• [Page excerpt]
○ ○ ○ ○ ○ ○ ○

One Saturday morning, I attended a canvassing day at STOP, aimed at convincing residents to attend an upcoming public forum with Alderman Desmon Yancy and hold him to his promise of designating one particularly large vacant lot near the Obama Center as affordable. In the tiny 61st Street office with orange walls, the phone bankers learn how to cold-call constituents effectively. They are all elderly Black women. Judging from their conversations over free scrambled eggs and pancakes, many seem to know each other already. They manage to kick the too-loud younger crowd, who have come to knock on doors and hand out flyers, out of the office. I head out in a trio led by housing organizer Savannah Brown, a calm, authoritative young woman who joined STOP after the George Floyd protests. She is joined by a no-nonsense retired schoolteacher and a soft-spoken younger woman whose t-shirt refers to Jesus. We go door-knocking at a co-op development so close to the Obama Center that workers’ shouts are audible. The canvassing sees success, and Brown’s group gets many residents to consider attending the forum.
I quickly realized that canvassing has a deeper significance: it lets one collect the voices and feelings of a neighborhood. An elderly gentleman tells us he can’t spread the word about the forum because neighbors don’t talk to each other the way they used to; one girl says she would talk to us, but can’t, because she’s rushing to get her nails done for prom. A young woman tells us that co-op residents can’t barbecue in Jackson Park anymore because of policing around the construction site. Two men seem to have adapted; they barbecue on the street outside the co-op. A young man introduces us to his cat, and a grandmother speaks with us while her grandkids peek from behind her skirt. A high schooler, coincidentally a youth volunteer for STOP, bounces down the street on the way to an event he organized to keep his classmates out of trouble during the long Memorial Day weekend.
Some people clearly undergo an emotional change when they hear about STOP’s work. When Brown approaches a young mother wearily dragging her unruly son down the street, the woman’s jaw is set and her eyes are narrowed, just listening to be polite. But as Brown explains what exactly STOP does, the woman’s facial features loosen, seemingly touched by the organization’s work on an issue that has worried her, too.

○ ○ ○ ○ ○ ○ ○

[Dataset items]
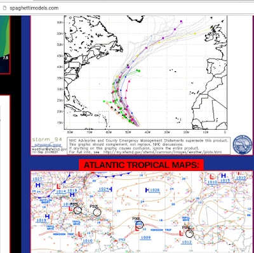Click the 1009 low pressure label
The image size is (254, 253).
pos(145,238)
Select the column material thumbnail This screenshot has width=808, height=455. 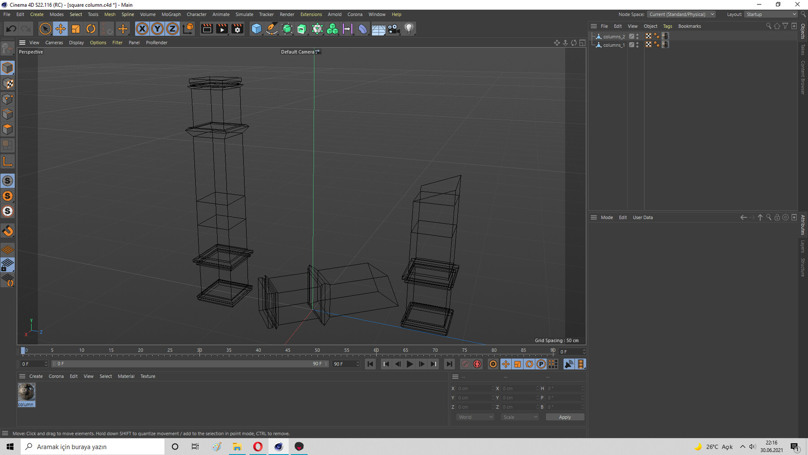[26, 392]
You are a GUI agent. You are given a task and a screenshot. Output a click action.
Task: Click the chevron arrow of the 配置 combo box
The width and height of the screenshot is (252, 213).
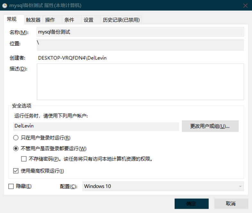coord(240,186)
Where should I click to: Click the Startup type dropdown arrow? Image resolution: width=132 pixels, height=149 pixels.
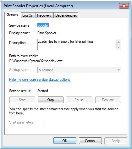coord(118,70)
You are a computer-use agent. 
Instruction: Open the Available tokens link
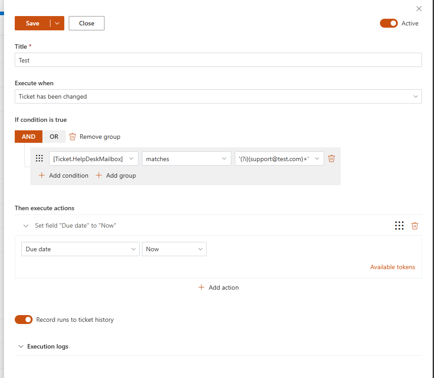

○ ○ ○ ○ ○ ○ ○

• [Work to complete]
1. Return the text of the canvassing passage word for word, starting at the words "I quickly realized" and stopping after "Memorial Day weekend.".
2. Translate this sentence from the canvassing passage into Spanish: "Some people clearly undergo an emotional change when they hear about STOP’s work."
These data come from a separate source.

• [Solutions to the tasks]
1.
I quickly realized that canvassing has a deeper significance: it lets one collect the voices and feelings of a neighborhood. An elderly gentleman tells us he can’t spread the word about the forum because neighbors don’t talk to each other the way they used to; one girl says she would talk to us, but can’t, because she’s rushing to get her nails done for prom. A young woman tells us that co-op residents can’t barbecue in Jackson Park anymore because of policing around the construction site. Two men seem to have adapted; they barbecue on the street outside the co-op. A young man introduces us to his cat, and a grandmother speaks with us while her grandkids peek from behind her skirt. A high schooler, coincidentally a youth volunteer for STOP, bounces down the street on the way to an event he organized to keep his classmates out of trouble during the long Memorial Day weekend.

2. Algunas personas claramente experimentan un cambio emocional cuando oyen hablar del trabajo de STOP.